Staphylococcus aureus causes one of the most common types of chronic mastitis. Though some cows may flare up with clinical mastitis (especially after calving), the infection is usually subclinical, causing elevated somatic cell counts (SCC) but no detectable changes in milk or the udder. The bacteria persist in mammary glands, teat canals, and teat lesions of infected cows and are contagious. The infection is spread at milking time, when S. aureus contaminated milk from an infected gland comes in contact with an uninfected gland, and the bacteria penetrate the teat canal. Once established, S. aureus infections do not respond well to antibiotic therapy. Some reports suggest that segregation and/or selective culling of infected animals are proper control practices. However, others have found that use of proper milking procedures is also an effective control plan. In some herds with SCC below 200,000/mL, dairy managers have not been able to eradicate S. aureus despite the use of standard milking time hygiene techniques (Roberson et al., 1994). Recently published work has shown that 3% of all animals are infected with S. aureus (Schukken et al., 2009). However, S. aureus represents 10 to 12% of all clinical mastitis infections (Tenhagen et al., 2009). Interestingly, cows infected with S. aureus do not necessarily have an elevated SCC. During 1978-1980, nearly 27,000 milk samples from 28 herds were aseptically collected. Culture results showed that 10% of cows were infected with S. aureus (Jones et al., 1984). Only 60% of the infections were found in cows producing milk with SCC greater than 200,000/mL.

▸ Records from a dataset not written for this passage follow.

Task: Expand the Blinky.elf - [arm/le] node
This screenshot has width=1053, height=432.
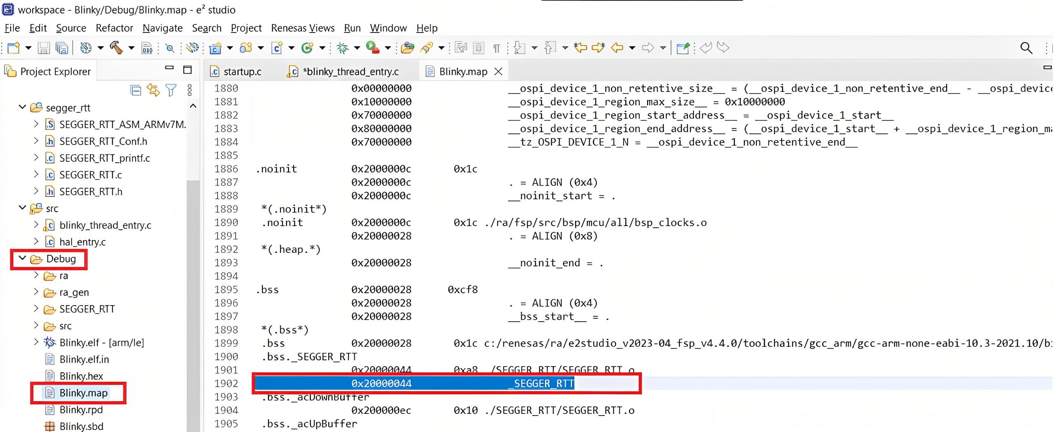Action: tap(36, 342)
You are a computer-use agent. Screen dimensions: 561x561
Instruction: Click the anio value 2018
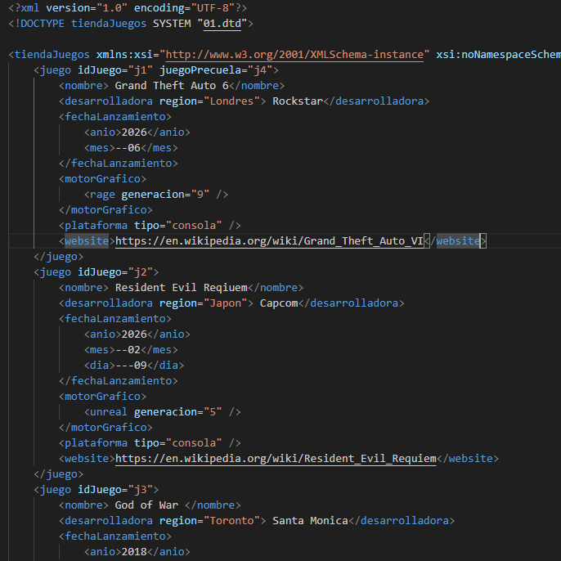[x=134, y=551]
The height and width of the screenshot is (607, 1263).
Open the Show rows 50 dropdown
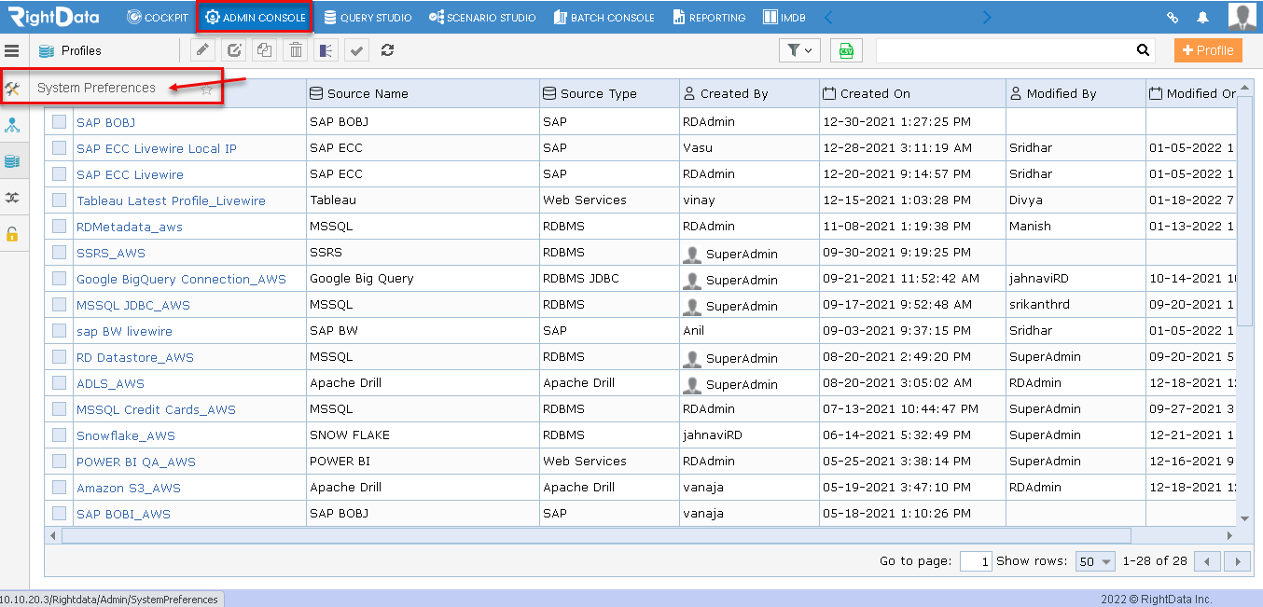click(1096, 561)
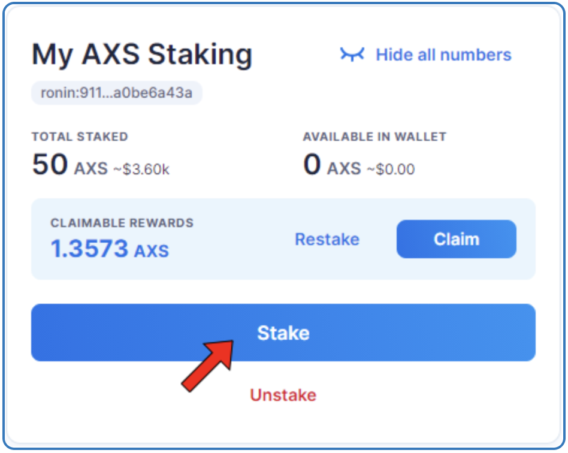Image resolution: width=568 pixels, height=453 pixels.
Task: Select the TOTAL STAKED label
Action: coord(80,137)
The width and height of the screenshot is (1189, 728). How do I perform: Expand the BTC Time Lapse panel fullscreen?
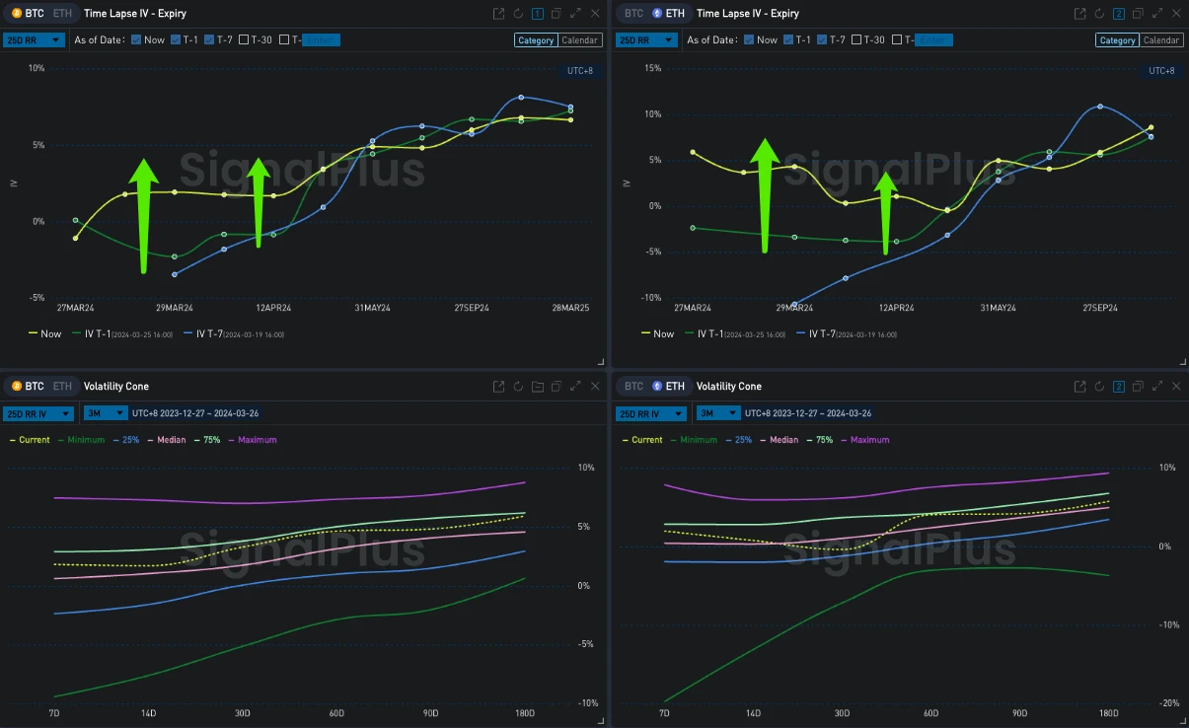[x=575, y=14]
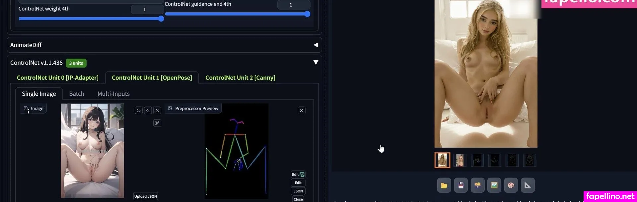Click the JSON button under Edit
Viewport: 637px width, 202px height.
[x=298, y=191]
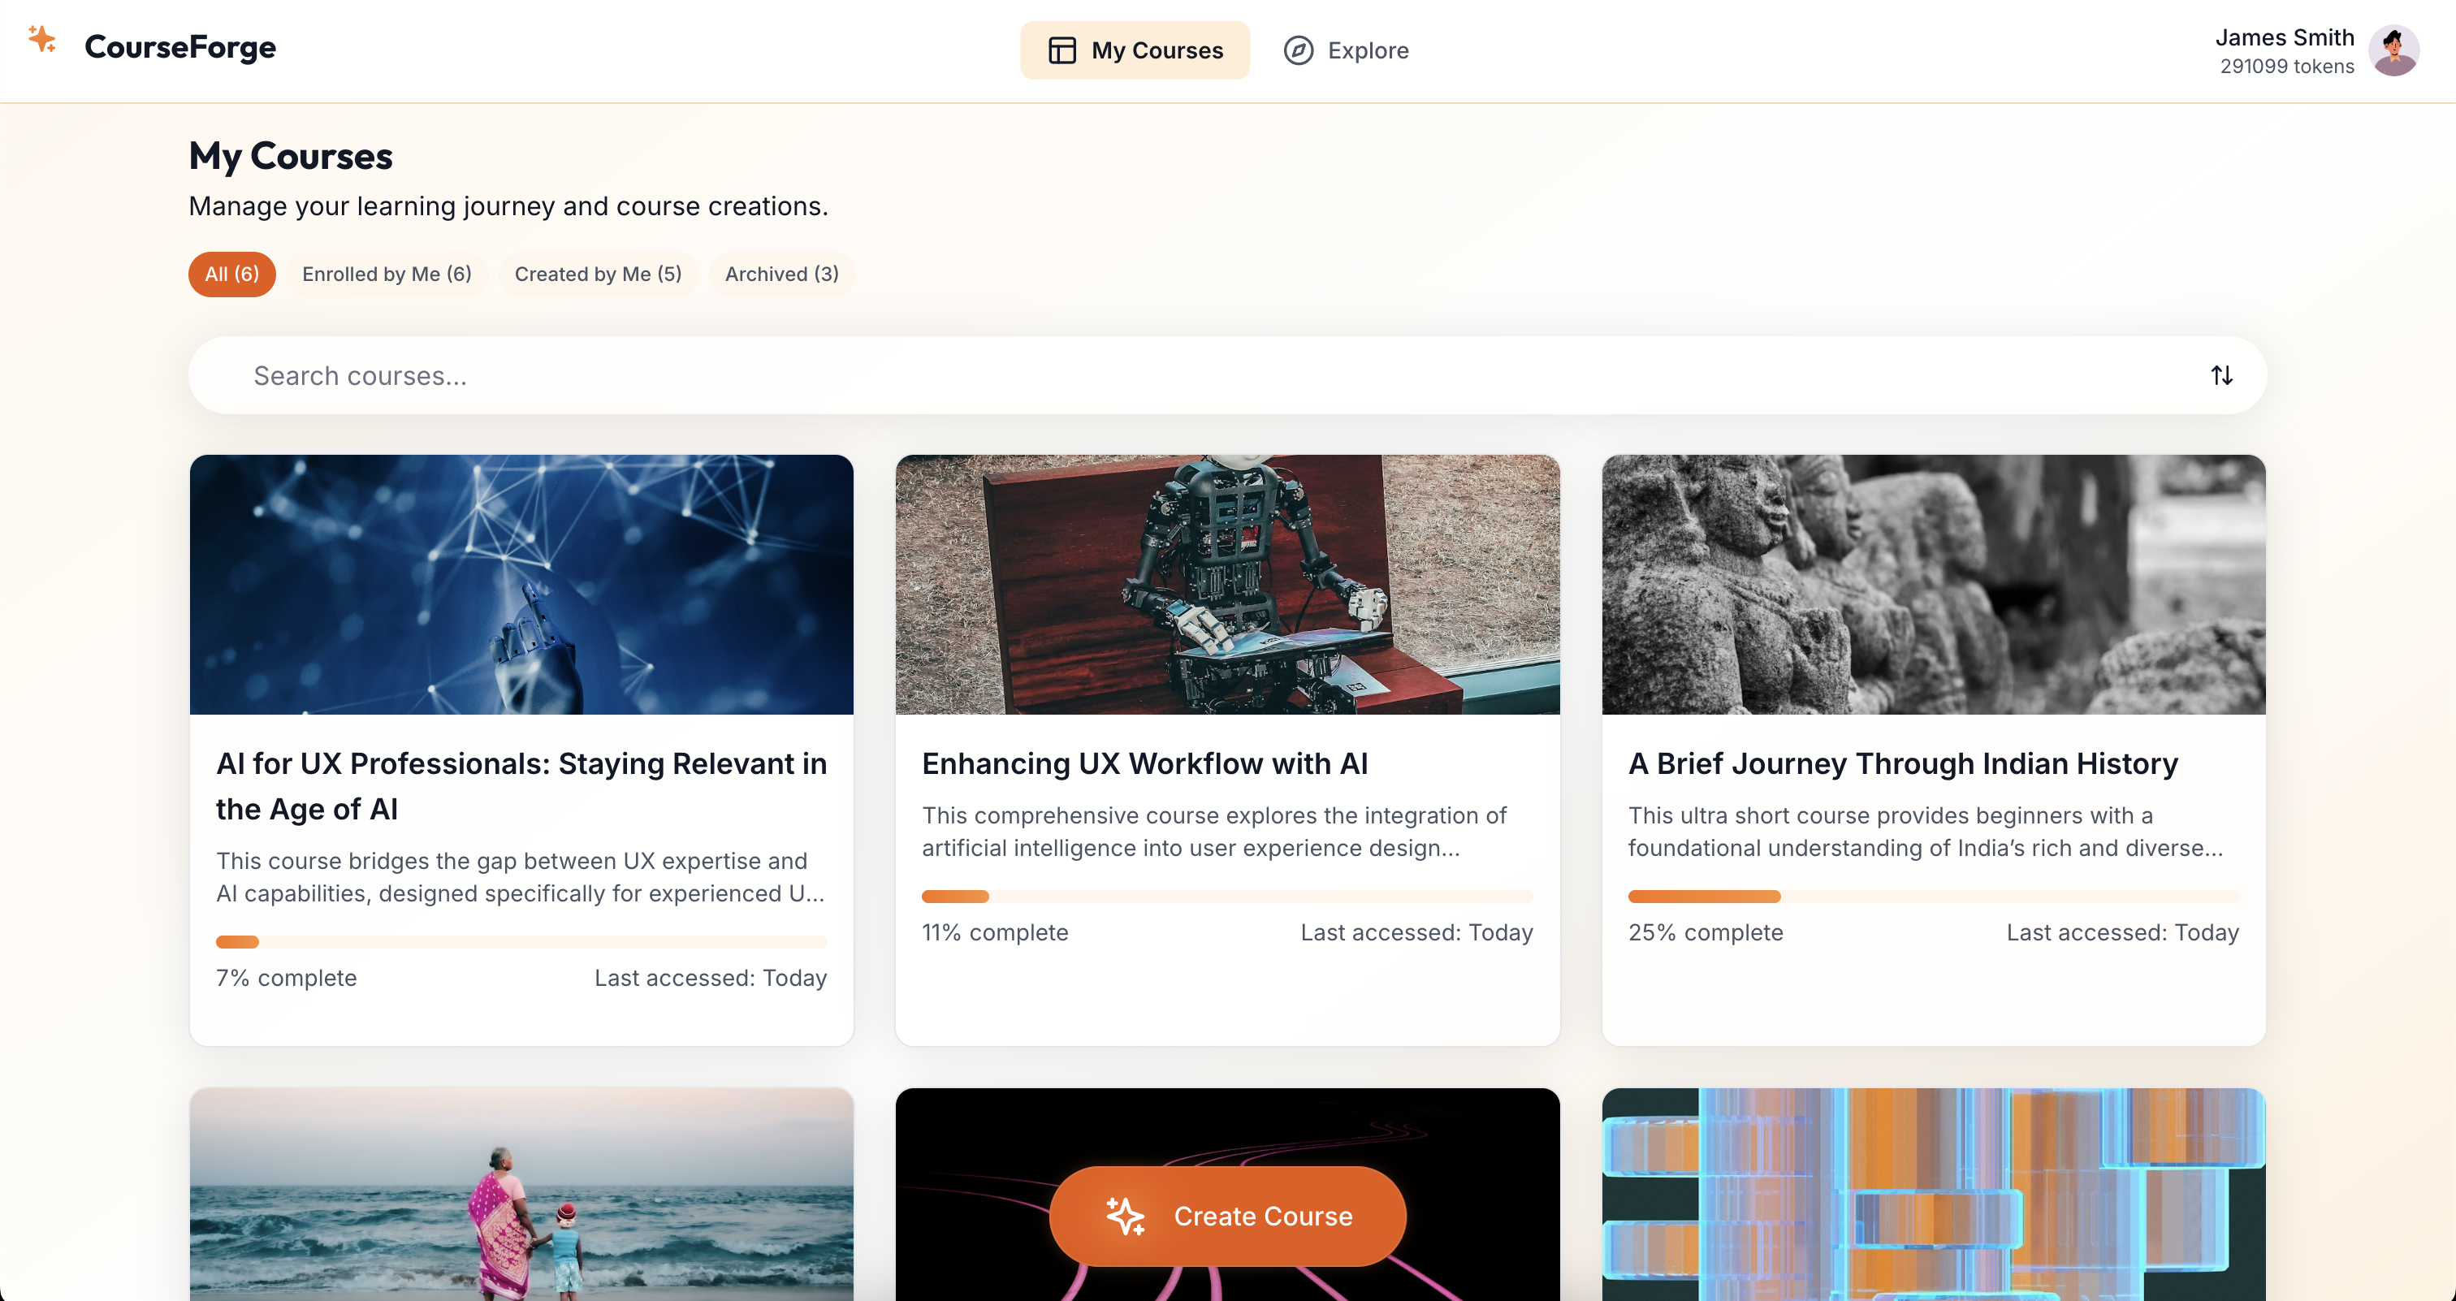2456x1301 pixels.
Task: Open James Smith's profile avatar
Action: 2394,51
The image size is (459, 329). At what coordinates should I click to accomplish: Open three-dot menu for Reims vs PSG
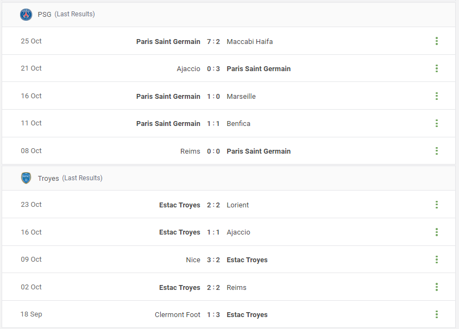tap(437, 151)
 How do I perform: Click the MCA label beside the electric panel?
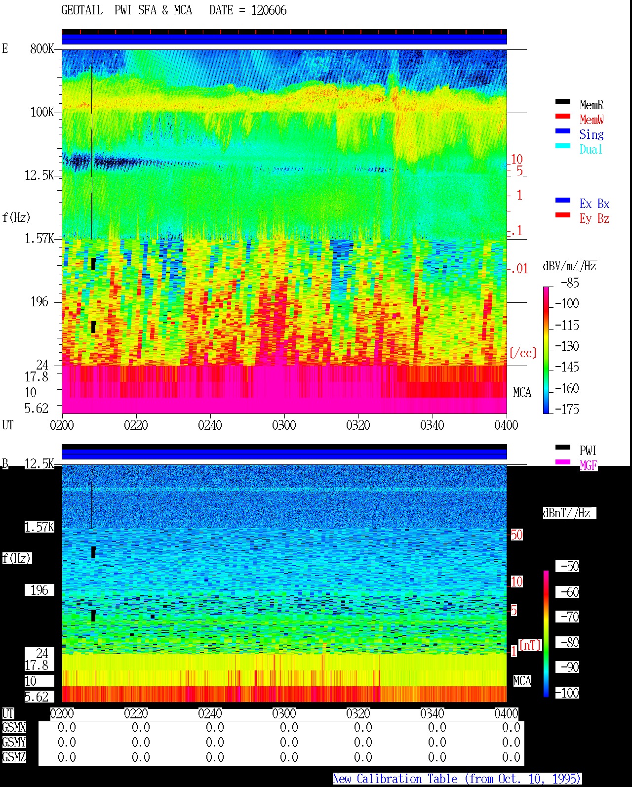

Heifers are also a reservoir for S. aureus infections. In several research trials, 12 to 15% of first-lactation cows were found infected with S. aureus at calving (Boddie et al., 1987; Trinidad et al., 1990a; Trinidad et al., 1990b). Furthermore, infected heifers left untreated produce 10% less milk in early lactation compared with those who received dry cow antibiotic treatment prior to calving (Owens et al., 1991). Many animals remain infected throughout the first lactation and act as reservoirs for infecting other cows in the herd. Although as many as half of the cows with high SCC may be infected with S. aureus, SCC alone are not sensitive enough to positively diagnose S. aureus infections.
S. aureus bacteria produce toxins that destroy cell membranes and can directly damage milk-producing tissue. White blood cells (leukocytes) are attracted to the area of inflammation where they attempt to fight the infection. Initially, the bacteria damage the tissues lining the teat and gland cisterns within the quarter, which eventually leads to formation of scar tissue. The bacteria then move up into the duct system and establish deep-seated pockets of infection in the milk-secreting cells (alveoli). This is followed by the formation of abscesses that wall off the bacteria to prevent spread but allow the bacteria to avoid detection by the immune system. The abscesses prevent antibiotics from reaching the bacteria and are the primary reason why the response to treatment is poor. However, bacteria can also escape killing effects of some antibiotics by hiding within neutrophils (white blood cells) and other host cells. As these white blood cells attempt to remove bacteria, many organisms survive and become dormant within the neutrophil, preventing contact with antibiotics. When the white blood cells die (usually one to two days), the bacteria are released to resume the infection process.
During infection, destruction of alveolar and ductal cells reduces milk yield. These damaged cells may combine with leukocytes and clog the milk ducts that drain the alveolar areas, contributing to further scar tissue formation, occlusion of ducts, and decreased milk production. The ducts may reopen at a later time, but this usually results in a release of S. aureus organisms to other areas of the mammary gland. The spread of S. aureus within the gland results in the formation of additional abscesses that can become quite large and be detected as lumps within the udder.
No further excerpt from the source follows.